Short exercise: Pull out the lines of the listing below from the line with "Click the small" to the line with "pyautogui.click(x=1133, y=460)", both ends included, and reproduce them word for word.

Recorded data:
● ● ● ● ● ● ●
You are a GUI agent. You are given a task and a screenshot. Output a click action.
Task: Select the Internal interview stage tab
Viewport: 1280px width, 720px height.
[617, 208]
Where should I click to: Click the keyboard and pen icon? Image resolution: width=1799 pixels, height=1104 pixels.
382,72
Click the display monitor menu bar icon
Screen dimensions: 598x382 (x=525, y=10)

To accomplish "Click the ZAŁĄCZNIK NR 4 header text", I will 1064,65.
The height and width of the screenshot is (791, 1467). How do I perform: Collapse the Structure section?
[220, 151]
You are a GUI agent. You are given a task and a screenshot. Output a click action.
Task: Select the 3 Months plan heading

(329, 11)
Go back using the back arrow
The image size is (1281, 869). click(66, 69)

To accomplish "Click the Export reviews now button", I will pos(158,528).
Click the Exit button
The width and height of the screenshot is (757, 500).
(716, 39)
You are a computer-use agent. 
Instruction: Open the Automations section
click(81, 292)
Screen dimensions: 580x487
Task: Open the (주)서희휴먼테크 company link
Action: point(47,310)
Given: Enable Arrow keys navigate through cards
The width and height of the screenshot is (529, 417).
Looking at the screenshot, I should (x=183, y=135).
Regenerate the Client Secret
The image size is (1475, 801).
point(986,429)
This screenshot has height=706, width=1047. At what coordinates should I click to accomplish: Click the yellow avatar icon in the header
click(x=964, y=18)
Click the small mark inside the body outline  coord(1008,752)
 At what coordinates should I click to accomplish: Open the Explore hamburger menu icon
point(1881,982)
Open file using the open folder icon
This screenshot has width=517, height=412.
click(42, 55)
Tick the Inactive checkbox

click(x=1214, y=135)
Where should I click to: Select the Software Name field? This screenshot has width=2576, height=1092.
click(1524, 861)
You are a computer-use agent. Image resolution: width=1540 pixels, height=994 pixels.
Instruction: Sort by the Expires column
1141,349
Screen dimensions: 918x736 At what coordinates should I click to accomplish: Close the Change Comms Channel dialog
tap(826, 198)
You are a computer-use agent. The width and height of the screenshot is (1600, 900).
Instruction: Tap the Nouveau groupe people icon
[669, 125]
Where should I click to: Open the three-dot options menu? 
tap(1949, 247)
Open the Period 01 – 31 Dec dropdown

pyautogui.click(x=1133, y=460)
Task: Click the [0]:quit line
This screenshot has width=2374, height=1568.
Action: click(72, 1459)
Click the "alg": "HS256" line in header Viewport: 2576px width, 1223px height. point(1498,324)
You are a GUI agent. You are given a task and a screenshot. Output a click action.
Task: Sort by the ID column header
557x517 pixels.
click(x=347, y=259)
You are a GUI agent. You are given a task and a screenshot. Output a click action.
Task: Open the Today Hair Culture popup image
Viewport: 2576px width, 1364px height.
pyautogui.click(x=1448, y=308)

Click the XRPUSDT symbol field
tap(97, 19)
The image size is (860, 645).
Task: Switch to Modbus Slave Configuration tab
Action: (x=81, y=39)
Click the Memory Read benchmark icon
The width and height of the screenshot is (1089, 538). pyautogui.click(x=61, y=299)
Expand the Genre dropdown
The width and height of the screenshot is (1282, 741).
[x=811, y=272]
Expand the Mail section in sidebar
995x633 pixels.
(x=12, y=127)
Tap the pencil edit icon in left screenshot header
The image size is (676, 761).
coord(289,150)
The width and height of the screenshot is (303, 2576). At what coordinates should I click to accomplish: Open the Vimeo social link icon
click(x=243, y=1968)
● ● ● ● ● ● ●
Exercise response:
Click the small mark inside the body outline  coord(1008,752)
 At what coordinates should I click to accomplish: Open the Explore hamburger menu icon
point(1881,982)
Open file using the open folder icon
This screenshot has width=517, height=412.
click(42, 55)
Tick the Inactive checkbox

click(x=1214, y=135)
Where should I click to: Select the Software Name field? This screenshot has width=2576, height=1092.
click(1524, 861)
You are a computer-use agent. Image resolution: width=1540 pixels, height=994 pixels.
Instruction: Sort by the Expires column
1141,349
Screen dimensions: 918x736 At what coordinates should I click to accomplish: Close the Change Comms Channel dialog
tap(826, 198)
You are a computer-use agent. The width and height of the screenshot is (1600, 900).
Instruction: Tap the Nouveau groupe people icon
[669, 125]
Where should I click to: Open the three-dot options menu? 
tap(1949, 247)
Open the Period 01 – 31 Dec dropdown

pyautogui.click(x=1133, y=460)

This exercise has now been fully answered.